▸ **TASK OBJECTIVE**: From the entries below, print exactly the span beginning with the line holding "The image size is (1200, 750)." and ending with the line holding "the Mirror icon", endpoints included, and skip any pictures.

▸ **DATASET RECORDS**:

BEGIN

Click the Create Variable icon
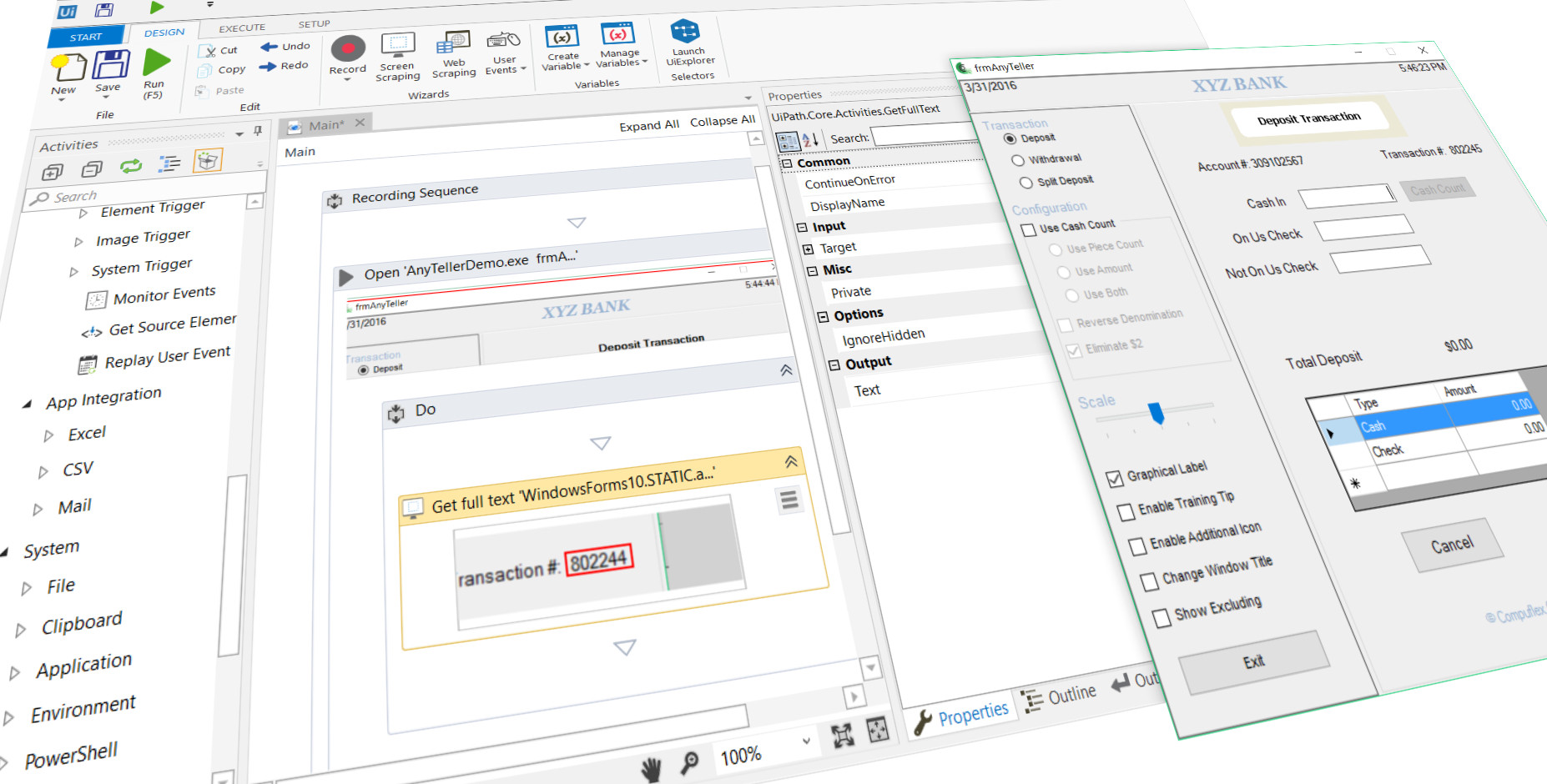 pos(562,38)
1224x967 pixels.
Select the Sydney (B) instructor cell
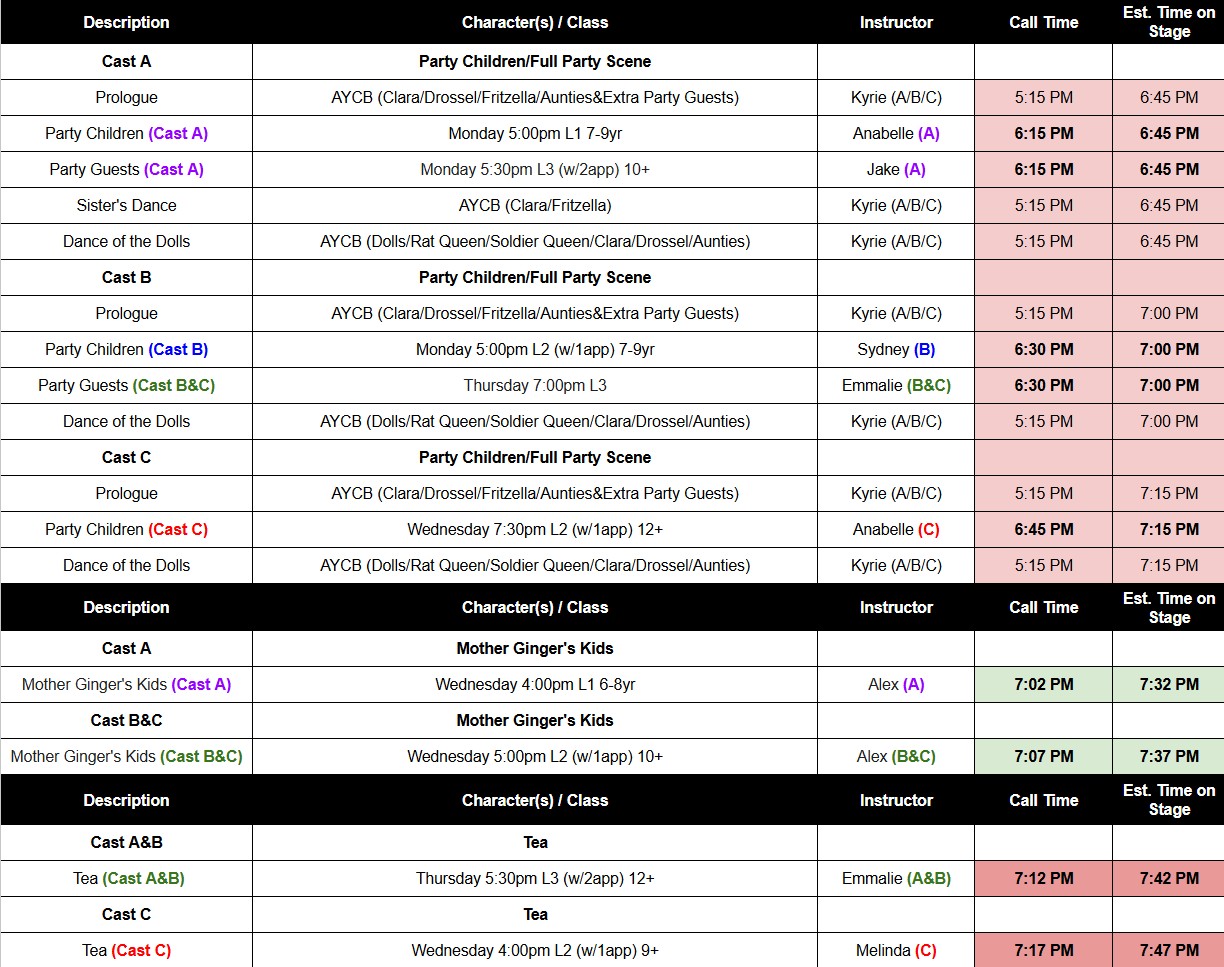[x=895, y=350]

END
BEGIN

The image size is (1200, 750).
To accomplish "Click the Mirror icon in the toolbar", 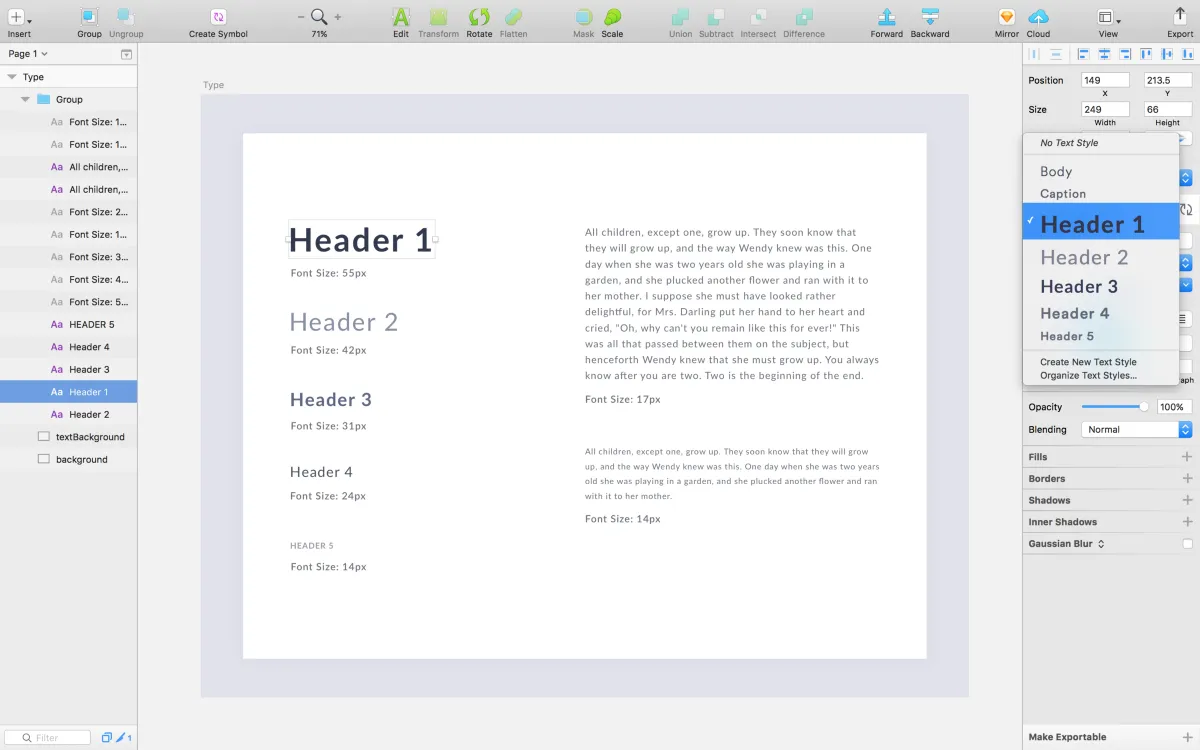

END

▸ **ANSWER SECTION**:
The image size is (1200, 750).
To accomplish "Click the Mirror icon in the toolbar", 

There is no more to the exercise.